● GIVEN RECORDS
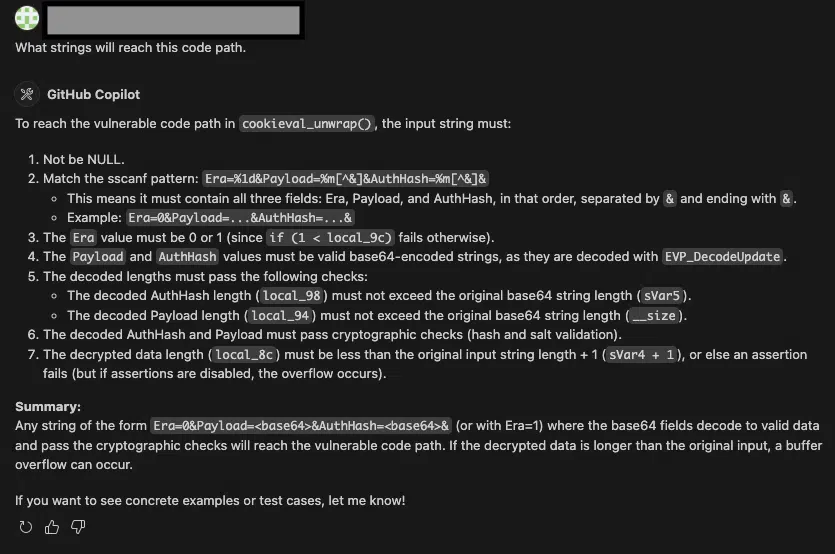Screen dimensions: 835x554
Task: Mark the response with thumbs up
Action: tap(52, 527)
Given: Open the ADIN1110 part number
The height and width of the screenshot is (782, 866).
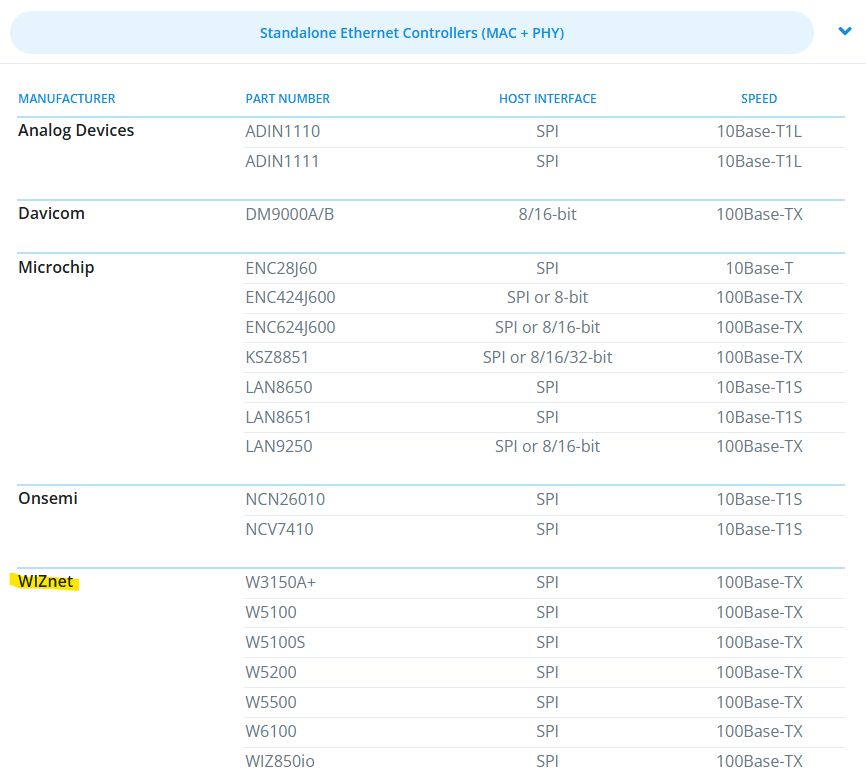Looking at the screenshot, I should pos(283,131).
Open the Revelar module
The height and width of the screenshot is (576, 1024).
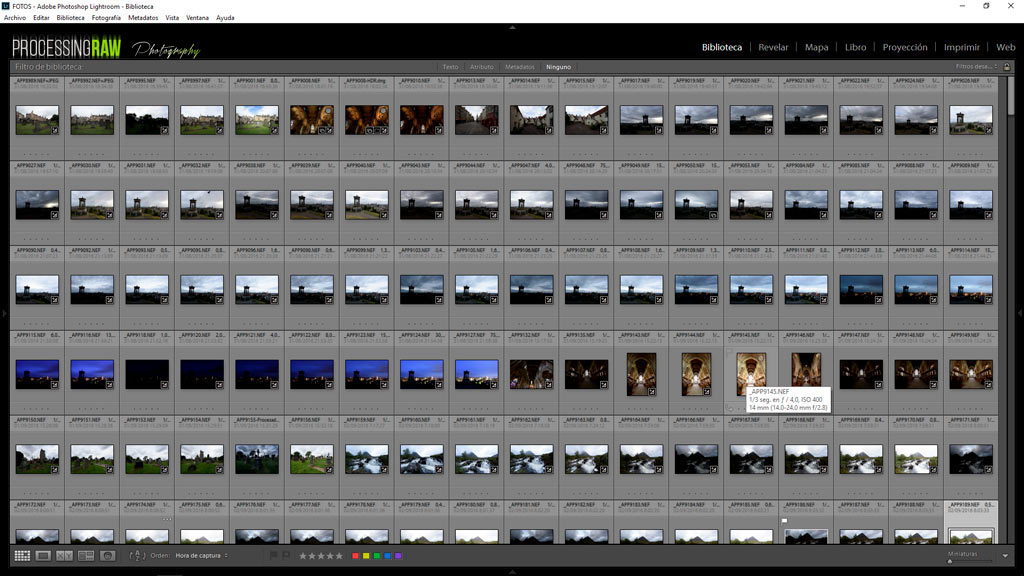[x=773, y=47]
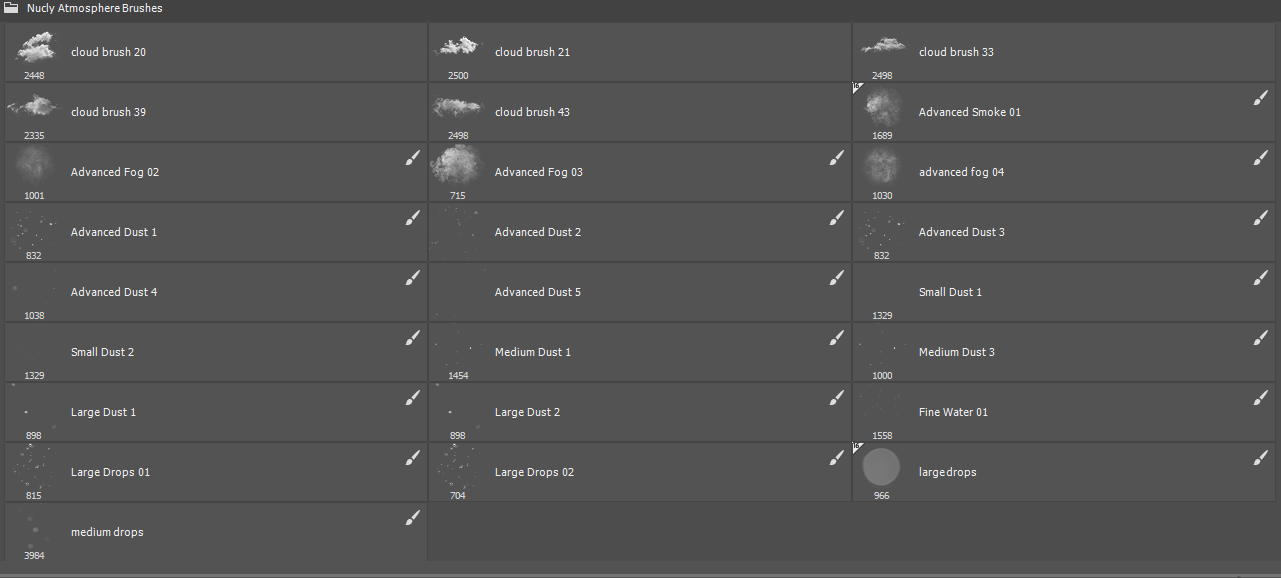Select the Advanced Dust 3 thumbnail
The height and width of the screenshot is (578, 1281).
(x=882, y=228)
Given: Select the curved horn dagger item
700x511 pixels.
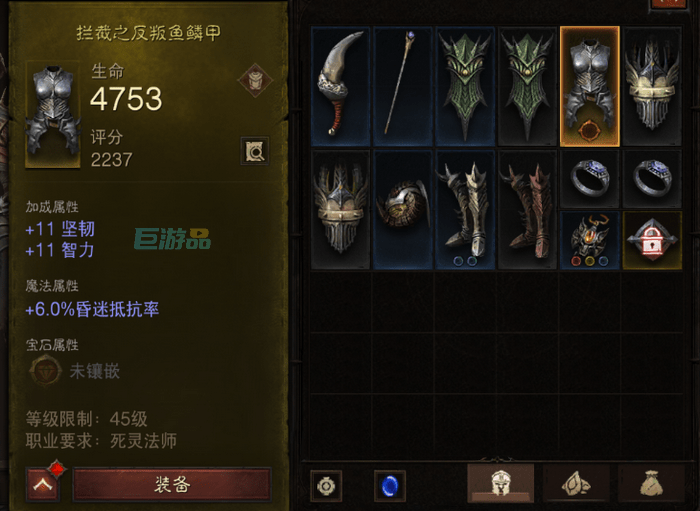Looking at the screenshot, I should point(341,86).
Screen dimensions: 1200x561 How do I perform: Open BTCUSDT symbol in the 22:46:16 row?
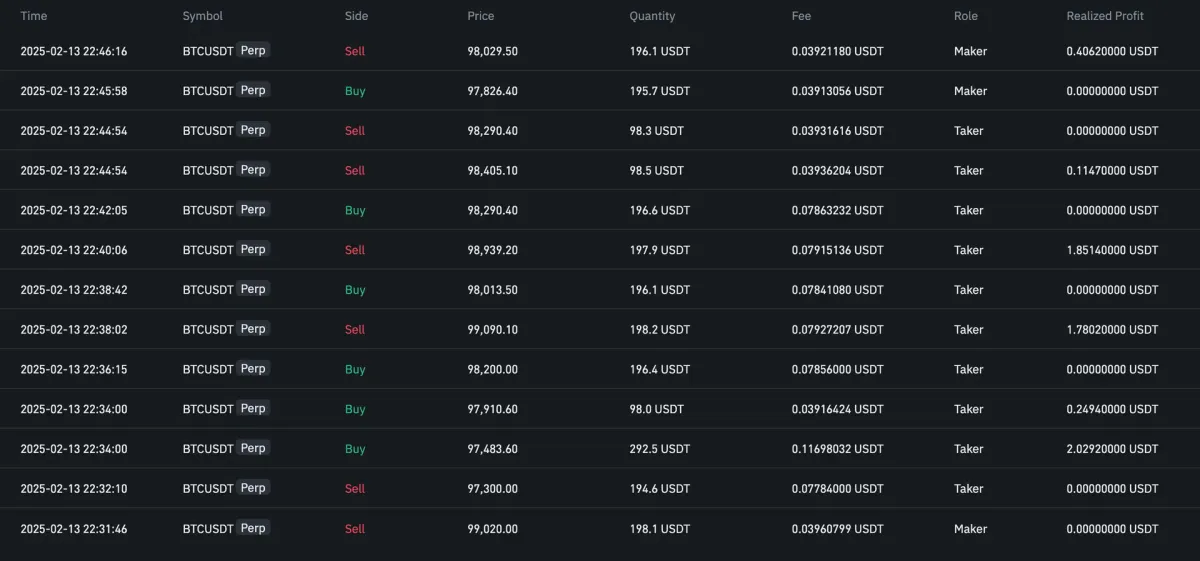(x=208, y=51)
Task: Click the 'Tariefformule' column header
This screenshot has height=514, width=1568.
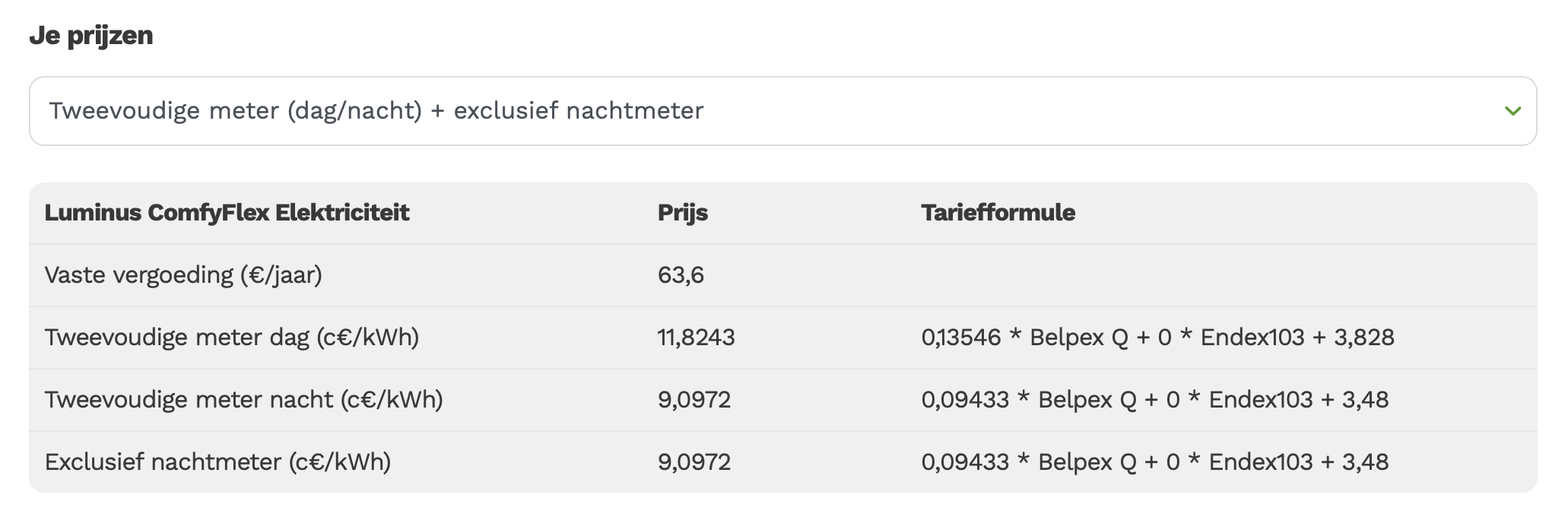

● EXERCISE
Every line from the one holding "Given: Select the curved horn dagger item" through the final line of the data above is to be reproduced exactly, both ends included, with the pictures left out.

● ANSWER SECTION
Given: Select the curved horn dagger item
700x511 pixels.
Looking at the screenshot, I should point(341,86).
Screen dimensions: 1200x561 How do I perform: Open BTCUSDT symbol in the 22:46:16 row?
(x=208, y=51)
Task: Click the 'Tariefformule' column header
This screenshot has height=514, width=1568.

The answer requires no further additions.